For 100 years, between the 17th and 18th centuries, Hounslow Heath, near London, was the most dangerous place in England. Across the Heath ran the Bath and Exeter roads used by wealthy visitors to the West Country resorts and courtiers returning to Windsor. These travellers provided rich pickings for highwaymen.
Dick Turpin is one of the best remembered highwaymen who operated in this area, although he was often to be found in North London, Essex and Yorkshire. Turpin was born in Hempstead in Essex in 1706 and trained as a butcher. Turpin frequently used the Old Swan Inn at Wroughton-on-the-Green in Buckinghamshire as his base. He was finally imprisoned in York and was later hanged and buried there in 1739. His grave can be seen in the churchyard of St. Denys and St. George in York.
Turpin’s famous ride from London to York was almost certainly not made by him but by another highwayman, ‘Swift Nicks’ Nevison during the reign of Charles II. Nevison also ended up on the gallows at York and the leg-irons which held him while in prison there before his execution can be seen in York Castle Museum.
The most gallant of the Heath’s highwaymen was French-born Claude Duval. He was idolised by the ladies he robbed, as he made much use of his ‘gallic charm’. His manners it seems were impeccable as far as his lady victims were concerned! He once insisted on dancing with one of his victims after robbing her husband of £100. Claude Duval was hanged at Tyburn on 21st January 1670 and buried at Convent Garden. His grave was marked (now destroyed) by a stone with the following epitaph:- “Here lies Duval, if male thou art, look to your purse, if female to thy heart.”

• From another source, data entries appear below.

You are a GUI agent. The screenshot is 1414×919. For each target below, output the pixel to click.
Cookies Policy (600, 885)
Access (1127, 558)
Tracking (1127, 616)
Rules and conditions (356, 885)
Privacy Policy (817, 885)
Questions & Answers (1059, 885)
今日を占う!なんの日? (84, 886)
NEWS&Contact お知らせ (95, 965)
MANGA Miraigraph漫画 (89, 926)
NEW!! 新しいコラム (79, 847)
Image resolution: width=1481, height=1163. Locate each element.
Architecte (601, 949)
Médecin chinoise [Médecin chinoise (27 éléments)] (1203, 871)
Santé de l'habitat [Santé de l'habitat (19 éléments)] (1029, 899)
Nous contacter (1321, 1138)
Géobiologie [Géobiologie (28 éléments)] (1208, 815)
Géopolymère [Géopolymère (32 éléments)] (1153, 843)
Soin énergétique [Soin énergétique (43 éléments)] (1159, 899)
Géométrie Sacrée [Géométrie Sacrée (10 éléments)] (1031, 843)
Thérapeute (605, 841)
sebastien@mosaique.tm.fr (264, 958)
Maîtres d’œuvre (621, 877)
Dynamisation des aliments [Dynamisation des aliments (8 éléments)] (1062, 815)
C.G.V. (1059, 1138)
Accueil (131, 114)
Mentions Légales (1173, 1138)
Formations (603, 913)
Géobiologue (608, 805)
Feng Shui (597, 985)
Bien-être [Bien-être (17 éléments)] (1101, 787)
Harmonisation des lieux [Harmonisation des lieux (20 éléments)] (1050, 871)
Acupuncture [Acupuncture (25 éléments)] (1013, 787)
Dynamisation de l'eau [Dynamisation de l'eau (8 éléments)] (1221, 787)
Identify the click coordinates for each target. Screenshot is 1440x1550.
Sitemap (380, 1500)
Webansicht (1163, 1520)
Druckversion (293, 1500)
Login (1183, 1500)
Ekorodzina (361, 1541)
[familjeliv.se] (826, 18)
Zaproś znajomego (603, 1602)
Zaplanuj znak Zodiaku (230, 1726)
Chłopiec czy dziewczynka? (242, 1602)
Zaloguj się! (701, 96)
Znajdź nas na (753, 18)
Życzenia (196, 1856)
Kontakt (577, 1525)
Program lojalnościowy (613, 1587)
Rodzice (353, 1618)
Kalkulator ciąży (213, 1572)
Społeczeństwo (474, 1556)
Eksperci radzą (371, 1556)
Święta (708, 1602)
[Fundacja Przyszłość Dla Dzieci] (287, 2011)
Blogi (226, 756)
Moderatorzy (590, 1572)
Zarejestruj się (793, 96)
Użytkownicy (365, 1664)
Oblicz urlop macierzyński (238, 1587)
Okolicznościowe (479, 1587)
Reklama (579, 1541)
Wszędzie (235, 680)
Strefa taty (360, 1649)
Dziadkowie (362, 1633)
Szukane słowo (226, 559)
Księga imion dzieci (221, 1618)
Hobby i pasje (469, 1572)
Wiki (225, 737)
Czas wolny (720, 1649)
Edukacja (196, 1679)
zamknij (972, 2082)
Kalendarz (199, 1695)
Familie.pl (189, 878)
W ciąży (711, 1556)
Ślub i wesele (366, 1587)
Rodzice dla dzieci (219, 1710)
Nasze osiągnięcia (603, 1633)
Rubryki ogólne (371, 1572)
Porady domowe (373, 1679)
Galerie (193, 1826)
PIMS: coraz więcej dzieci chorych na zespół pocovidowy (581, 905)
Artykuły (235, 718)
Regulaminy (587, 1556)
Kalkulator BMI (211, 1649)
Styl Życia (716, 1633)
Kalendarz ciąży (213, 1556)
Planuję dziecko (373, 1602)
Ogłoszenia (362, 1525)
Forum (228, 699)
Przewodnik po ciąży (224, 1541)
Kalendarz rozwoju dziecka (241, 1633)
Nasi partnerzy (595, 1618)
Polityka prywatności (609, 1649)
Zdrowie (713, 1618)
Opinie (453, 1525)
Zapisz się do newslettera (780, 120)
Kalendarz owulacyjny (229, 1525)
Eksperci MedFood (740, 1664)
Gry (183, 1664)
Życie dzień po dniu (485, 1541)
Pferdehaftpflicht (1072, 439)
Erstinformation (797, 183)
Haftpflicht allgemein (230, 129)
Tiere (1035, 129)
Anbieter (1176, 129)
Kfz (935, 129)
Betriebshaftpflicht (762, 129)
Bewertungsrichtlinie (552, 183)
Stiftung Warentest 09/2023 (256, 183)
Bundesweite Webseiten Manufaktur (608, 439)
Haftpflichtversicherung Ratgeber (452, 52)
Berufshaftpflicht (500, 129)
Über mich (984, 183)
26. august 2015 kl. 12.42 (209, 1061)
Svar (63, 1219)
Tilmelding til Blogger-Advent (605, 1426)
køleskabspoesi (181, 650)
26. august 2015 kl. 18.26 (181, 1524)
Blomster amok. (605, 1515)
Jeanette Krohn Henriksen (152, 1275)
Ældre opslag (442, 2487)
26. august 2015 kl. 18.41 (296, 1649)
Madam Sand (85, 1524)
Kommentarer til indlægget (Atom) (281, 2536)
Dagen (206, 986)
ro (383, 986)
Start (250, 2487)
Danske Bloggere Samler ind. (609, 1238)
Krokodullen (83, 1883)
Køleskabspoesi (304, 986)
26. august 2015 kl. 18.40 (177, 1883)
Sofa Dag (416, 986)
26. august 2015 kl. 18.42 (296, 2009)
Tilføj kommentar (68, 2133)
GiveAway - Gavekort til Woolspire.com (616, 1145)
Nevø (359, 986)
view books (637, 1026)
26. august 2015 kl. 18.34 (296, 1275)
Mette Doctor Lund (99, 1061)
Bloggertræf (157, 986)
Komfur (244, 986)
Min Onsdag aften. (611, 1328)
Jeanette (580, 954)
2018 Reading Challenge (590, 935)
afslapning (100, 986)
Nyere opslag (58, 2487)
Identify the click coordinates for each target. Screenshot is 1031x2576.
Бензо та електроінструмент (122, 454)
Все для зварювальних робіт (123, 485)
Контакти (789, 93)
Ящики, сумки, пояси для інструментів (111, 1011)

Claude Duval painting by William Powell Frith, 1860
Most of the highwaymen were not like Duval, they were really no more than ‘thugs’, but one exception was Twysden, Bishop of Raphoe who was killed carrying out a robbery on the Heath.
Three brothers, Harry, Tom and Dick Dunsdon were famous 18th century highwaymen in Oxfordshire, known as “The Burford Highwaymen”. Legend has it that Sampson Pratley fought one of these brothers in the Royal Oak Inn in Field Assarts. The fight was really a wager to see who was the strongest and the prize was to be a sack of potatoes for the winner. Sampson Pratley won, but never got his potatoes as two of the brothers, Tom and Harry, were caught shortly afterwards and hanged at Gloucester in 1784. Their bodies were brought back to Shipton-under-Wychwood and gibbeted from an oak tree. Dick Dunsdon had bled to death when Tom and Harry had had to cut off one of his arms to free his hand which was trapped in a door-shutter, as they were attempting to rob a house.
A condemned highwayman’s last journey to Tyburn was graphically described by Jonathan Swift (author of Gulliver’s Travels) in 1727:
“As Clever Tom Clinch, while the Rabble was bawling,
Rode stately through Holbourn, to die in his Calling;
He stopt at the George for a Bottle of Sack,
And promis’d to pay for it when he’d come back.
The Maids to the Doors and the Balconies ran,
And said, lack-a-day! he’s a proper young Man.
But, as from the Windows the Ladies he spy’d,
Like a Beau in the Box, he bow’d low on each Side…”
‘Tom Clinch’ was a highwayman named Tom Cox, the younger son of a gentleman, who was hanged at Tyburn in 1691.